Sua faceta de poeta o levou a escrever poemas, com temas sociais, traduzindo poeticamente sua obra plástica. Em um texto, Portinari escreveu:

“Impressionavam-me os pés dos trabalhadores das fazendas de café. Pés disformes. Pés que podem contar uma história. Confundiam-se com as pedras e os espinhos. Pés sofridos com muito e muitos quilômetros de marcha. Pés que só os santos têm. Sobre a terra, difícil era distingui-los. Os pés e a terra tinham a mesma moldagem variada. Raros tinham dez dedos, pelo menos dez unhas. Pés que inspiravam piedade e respeito. Agarrados ao solo eram como os alicerces, muitas vezes suportavam apenas um corpo franzino e doente. Pés cheio de nós que expressavam alguma coisa de força, terríveis e pacientes.”

Portinari ilustrou, através da “Sociedade dos Cem Bibliófilos do Brasil”, as obras literárias: “Memórias Póstumas de Brás Cubas” (1944) e “O Alienista” (1948).

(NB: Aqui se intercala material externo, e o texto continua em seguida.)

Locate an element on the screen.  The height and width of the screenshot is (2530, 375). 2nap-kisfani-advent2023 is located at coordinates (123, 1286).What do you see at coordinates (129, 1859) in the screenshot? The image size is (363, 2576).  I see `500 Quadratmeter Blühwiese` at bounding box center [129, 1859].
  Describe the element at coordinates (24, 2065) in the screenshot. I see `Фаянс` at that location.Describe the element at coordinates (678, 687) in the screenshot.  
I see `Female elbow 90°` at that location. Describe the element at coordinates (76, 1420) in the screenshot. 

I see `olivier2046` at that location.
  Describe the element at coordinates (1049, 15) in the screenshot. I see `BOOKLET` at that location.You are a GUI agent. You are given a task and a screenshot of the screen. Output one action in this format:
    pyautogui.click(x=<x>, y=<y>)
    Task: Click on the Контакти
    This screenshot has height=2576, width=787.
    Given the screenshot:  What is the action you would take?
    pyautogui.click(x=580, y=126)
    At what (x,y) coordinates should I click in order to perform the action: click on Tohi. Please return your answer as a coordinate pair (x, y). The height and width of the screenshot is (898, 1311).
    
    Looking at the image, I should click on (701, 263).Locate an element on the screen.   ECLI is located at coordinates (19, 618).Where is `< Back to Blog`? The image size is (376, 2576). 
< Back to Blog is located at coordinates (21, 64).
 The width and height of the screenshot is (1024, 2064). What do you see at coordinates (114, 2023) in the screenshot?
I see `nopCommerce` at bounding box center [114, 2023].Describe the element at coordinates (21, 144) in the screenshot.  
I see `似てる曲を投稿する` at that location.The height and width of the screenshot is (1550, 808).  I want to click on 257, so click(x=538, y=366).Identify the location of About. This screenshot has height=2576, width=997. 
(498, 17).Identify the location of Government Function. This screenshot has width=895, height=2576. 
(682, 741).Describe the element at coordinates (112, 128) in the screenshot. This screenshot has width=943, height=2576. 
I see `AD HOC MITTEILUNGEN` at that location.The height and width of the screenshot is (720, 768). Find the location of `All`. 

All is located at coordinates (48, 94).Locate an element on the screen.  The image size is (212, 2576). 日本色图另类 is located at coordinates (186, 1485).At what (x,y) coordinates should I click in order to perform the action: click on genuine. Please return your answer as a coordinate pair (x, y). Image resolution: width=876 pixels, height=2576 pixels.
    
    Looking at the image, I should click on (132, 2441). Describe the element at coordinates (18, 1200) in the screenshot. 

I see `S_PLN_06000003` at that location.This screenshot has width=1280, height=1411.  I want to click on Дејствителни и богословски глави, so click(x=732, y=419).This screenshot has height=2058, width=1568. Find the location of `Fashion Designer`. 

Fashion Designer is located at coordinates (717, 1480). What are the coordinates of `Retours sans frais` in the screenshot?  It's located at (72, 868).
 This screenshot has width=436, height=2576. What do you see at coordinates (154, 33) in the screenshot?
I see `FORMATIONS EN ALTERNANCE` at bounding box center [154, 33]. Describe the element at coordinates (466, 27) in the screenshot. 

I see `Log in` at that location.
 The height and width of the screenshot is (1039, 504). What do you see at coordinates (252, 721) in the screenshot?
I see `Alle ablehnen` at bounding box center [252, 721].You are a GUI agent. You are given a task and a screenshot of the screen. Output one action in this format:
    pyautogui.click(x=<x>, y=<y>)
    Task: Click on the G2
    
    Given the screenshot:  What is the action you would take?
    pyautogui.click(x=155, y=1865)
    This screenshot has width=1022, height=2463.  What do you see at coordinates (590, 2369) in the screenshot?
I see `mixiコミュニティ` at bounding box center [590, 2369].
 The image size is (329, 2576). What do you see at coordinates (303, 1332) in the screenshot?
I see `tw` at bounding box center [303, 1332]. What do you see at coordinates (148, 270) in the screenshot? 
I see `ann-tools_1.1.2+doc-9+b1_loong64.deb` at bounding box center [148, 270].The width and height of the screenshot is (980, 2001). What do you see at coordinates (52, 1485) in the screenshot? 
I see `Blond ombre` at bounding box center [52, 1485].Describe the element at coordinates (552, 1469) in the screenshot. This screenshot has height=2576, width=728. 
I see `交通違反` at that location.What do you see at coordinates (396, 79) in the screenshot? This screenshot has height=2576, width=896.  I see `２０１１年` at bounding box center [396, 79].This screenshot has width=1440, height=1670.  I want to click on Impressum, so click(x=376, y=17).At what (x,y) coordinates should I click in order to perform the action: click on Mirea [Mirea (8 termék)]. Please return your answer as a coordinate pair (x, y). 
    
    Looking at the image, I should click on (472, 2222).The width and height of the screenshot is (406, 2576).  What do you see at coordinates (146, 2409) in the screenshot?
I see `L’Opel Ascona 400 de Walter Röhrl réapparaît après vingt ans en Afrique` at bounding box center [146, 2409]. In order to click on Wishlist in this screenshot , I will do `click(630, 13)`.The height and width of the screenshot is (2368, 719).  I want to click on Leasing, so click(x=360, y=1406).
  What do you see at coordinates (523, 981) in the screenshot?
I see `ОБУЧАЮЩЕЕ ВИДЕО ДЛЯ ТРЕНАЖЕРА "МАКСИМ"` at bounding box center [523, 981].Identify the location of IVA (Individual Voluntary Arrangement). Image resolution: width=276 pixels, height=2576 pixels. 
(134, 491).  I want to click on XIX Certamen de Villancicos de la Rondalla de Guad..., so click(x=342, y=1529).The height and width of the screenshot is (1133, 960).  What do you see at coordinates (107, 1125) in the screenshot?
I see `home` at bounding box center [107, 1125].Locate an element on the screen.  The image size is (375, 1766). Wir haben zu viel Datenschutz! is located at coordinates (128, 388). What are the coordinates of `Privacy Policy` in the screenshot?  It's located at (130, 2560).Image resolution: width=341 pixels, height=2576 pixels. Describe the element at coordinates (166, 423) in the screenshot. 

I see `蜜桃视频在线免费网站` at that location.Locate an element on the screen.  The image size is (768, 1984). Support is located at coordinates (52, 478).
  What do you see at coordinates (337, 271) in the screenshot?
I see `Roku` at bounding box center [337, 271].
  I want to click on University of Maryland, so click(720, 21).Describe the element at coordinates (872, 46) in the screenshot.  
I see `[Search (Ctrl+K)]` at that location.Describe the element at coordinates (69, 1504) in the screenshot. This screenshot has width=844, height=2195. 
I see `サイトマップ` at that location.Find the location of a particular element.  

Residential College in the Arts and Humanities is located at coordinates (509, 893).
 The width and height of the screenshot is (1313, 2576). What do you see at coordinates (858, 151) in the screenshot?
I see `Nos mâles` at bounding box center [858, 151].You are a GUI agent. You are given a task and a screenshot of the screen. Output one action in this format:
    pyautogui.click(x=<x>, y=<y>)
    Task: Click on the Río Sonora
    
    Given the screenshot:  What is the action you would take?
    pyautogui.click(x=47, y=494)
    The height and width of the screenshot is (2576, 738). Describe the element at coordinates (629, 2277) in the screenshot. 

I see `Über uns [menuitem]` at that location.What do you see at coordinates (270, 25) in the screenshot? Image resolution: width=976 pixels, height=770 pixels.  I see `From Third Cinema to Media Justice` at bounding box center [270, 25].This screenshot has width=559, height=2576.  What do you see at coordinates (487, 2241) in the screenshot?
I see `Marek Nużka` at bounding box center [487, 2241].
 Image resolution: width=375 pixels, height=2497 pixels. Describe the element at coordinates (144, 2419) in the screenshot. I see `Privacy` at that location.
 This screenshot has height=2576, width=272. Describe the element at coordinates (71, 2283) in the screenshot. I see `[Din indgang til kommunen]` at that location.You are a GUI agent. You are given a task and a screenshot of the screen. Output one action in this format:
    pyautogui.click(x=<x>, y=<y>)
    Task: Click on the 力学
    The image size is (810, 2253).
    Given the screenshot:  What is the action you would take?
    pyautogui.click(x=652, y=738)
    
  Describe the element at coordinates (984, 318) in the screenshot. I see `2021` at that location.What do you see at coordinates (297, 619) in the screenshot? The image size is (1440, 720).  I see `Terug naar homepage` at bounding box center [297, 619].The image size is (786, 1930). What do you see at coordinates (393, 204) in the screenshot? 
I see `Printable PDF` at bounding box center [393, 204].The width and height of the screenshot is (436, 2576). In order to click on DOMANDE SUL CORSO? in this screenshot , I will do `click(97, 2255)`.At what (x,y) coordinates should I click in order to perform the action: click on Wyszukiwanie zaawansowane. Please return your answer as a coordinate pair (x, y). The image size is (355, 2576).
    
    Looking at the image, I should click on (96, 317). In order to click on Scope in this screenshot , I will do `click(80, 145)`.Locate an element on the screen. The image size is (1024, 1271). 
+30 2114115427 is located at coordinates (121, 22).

Atuante no movimento político-partidário, Portinari candidatou-se, pelo Partido Comunista do Brasil (PCB), a deputado federal (1945) e a senador (1947), sem conseguir eleger-se. Perseguido no Brasil, por ser comunista, exilou-se durante algum tempo, no Paraguai. Portinari nunca se afastou de suas convicções ideológicas. Sua militância política é absolutamente fiel e coerente com sua pintura. Ironicamente, Portinari foi proibido de participar da inauguração dos painéis “Guerra e Paz”, ao ter o visto de entrada nos EEUU negado, por pertencer ao PCB, e faleceu sem vê-los expostos na ONU.

Em 1960, quando nasceu sua neta Denise, ele escreveu: “Minha neta me libertará da solidão”. Denise foi retratada pelo avô dezenas de vezes, em telas líricas.

Intoxicado pelo chumbo das tintas (saturnismo), faleceu em 6 fevereiro de 1962, aos 58 anos.  Presentes no velório: Juscelino Kubitschek, Hermes Lima, representando o Presidente João Goulart, os líderes comunistas na clandestinidade, Luís Carlos Prestes e Carlos Marighela, e o líder anticomunista e governador do Estado da Guanabara, Carlos Lacerda. A Presidência da República emitiu nota de pesar e foi decretado luto oficial de três dias no Estado da Guanabara.

Portinari, ícone do modernismo brasileiro, ao colocar o homem como tema central de sua arte, nos lega uma mensagem de humanismo universal.

Fortaleza, 21 e 22 de fevereiro de 2021

 

dra. ana

 

Autora: Dra. Ana Margarida Arruda Rosemberg, médica, historiadora, imortal da Academia Cearense de Medicina e conselheira do Jornal do Médico.